▶ **Work task**: Scan the records below for the word "will". Copy each line where it appears.

▶ **Extracted data**:
[Start of Attachment]

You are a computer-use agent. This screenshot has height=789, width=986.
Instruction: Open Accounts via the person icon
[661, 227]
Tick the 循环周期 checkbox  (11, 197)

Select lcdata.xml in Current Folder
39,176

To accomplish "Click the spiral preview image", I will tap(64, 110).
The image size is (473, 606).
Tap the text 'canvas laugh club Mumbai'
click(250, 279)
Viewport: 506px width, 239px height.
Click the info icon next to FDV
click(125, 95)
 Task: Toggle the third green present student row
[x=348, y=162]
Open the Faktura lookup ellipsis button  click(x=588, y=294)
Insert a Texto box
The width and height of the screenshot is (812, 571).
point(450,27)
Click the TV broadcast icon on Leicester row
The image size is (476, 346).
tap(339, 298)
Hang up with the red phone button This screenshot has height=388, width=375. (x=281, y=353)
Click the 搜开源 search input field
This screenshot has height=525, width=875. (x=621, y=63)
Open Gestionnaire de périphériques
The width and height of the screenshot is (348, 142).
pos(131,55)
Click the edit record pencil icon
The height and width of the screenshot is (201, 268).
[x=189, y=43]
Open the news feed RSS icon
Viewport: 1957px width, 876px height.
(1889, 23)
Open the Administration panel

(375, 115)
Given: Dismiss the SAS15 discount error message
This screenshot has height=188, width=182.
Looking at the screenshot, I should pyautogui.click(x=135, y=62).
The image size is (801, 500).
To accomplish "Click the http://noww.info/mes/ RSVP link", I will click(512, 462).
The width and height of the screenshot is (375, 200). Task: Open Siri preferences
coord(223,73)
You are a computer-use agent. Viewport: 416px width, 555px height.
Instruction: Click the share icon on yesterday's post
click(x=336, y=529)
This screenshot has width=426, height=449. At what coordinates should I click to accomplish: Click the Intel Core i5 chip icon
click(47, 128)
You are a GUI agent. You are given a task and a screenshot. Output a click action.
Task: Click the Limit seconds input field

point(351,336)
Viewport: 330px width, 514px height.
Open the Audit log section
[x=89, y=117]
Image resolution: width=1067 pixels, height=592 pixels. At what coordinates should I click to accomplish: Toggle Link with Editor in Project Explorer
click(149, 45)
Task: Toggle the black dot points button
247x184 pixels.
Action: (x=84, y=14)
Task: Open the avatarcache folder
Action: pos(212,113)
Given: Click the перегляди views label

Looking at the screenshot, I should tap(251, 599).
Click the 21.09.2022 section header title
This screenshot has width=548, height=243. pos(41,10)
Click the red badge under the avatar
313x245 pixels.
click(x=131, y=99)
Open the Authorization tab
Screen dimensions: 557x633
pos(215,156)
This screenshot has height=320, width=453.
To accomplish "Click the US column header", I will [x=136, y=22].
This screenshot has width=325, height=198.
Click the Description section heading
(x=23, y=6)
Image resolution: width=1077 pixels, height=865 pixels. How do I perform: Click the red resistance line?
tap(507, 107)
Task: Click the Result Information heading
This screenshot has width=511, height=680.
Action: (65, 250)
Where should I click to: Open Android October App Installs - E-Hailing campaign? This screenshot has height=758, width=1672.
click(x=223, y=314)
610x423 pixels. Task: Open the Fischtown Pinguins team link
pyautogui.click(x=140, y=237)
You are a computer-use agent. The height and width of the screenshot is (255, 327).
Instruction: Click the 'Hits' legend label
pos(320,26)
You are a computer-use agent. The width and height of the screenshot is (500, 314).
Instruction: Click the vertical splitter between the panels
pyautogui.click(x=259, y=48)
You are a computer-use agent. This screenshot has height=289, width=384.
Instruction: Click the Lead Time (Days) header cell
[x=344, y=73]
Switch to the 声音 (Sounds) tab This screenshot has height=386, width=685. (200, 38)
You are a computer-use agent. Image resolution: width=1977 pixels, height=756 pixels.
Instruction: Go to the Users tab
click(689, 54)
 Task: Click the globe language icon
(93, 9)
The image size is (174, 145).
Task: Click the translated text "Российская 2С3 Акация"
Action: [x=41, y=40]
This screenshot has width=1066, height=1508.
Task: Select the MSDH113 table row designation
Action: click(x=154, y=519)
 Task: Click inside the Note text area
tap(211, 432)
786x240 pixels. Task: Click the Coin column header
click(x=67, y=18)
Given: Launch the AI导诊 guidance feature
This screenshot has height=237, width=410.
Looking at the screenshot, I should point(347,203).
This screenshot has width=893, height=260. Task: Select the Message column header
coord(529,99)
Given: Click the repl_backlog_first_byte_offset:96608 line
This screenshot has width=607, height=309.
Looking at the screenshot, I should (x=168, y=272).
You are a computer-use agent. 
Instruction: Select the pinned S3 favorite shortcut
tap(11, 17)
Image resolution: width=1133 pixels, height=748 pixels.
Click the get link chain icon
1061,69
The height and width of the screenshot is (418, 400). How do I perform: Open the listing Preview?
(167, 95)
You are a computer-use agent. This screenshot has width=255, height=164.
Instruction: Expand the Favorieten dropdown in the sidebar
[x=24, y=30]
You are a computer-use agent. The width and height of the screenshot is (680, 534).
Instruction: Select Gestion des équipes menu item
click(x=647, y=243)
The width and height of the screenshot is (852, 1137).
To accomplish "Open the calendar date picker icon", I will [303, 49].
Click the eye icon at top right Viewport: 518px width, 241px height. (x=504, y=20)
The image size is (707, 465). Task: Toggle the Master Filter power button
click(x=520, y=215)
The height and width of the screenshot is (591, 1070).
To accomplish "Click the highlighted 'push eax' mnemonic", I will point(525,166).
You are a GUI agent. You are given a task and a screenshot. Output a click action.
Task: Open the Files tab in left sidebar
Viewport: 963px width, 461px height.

[End of Attachment]

▶ **Task result**:
To accomplish "Click the spiral preview image", I will tap(64, 110).
To accomplish "Click the http://noww.info/mes/ RSVP link", I will click(512, 462).
To accomplish "Click the US column header", I will [x=136, y=22].
To accomplish "Open the calendar date picker icon", I will [303, 49].
To accomplish "Click the highlighted 'push eax' mnemonic", I will point(525,166).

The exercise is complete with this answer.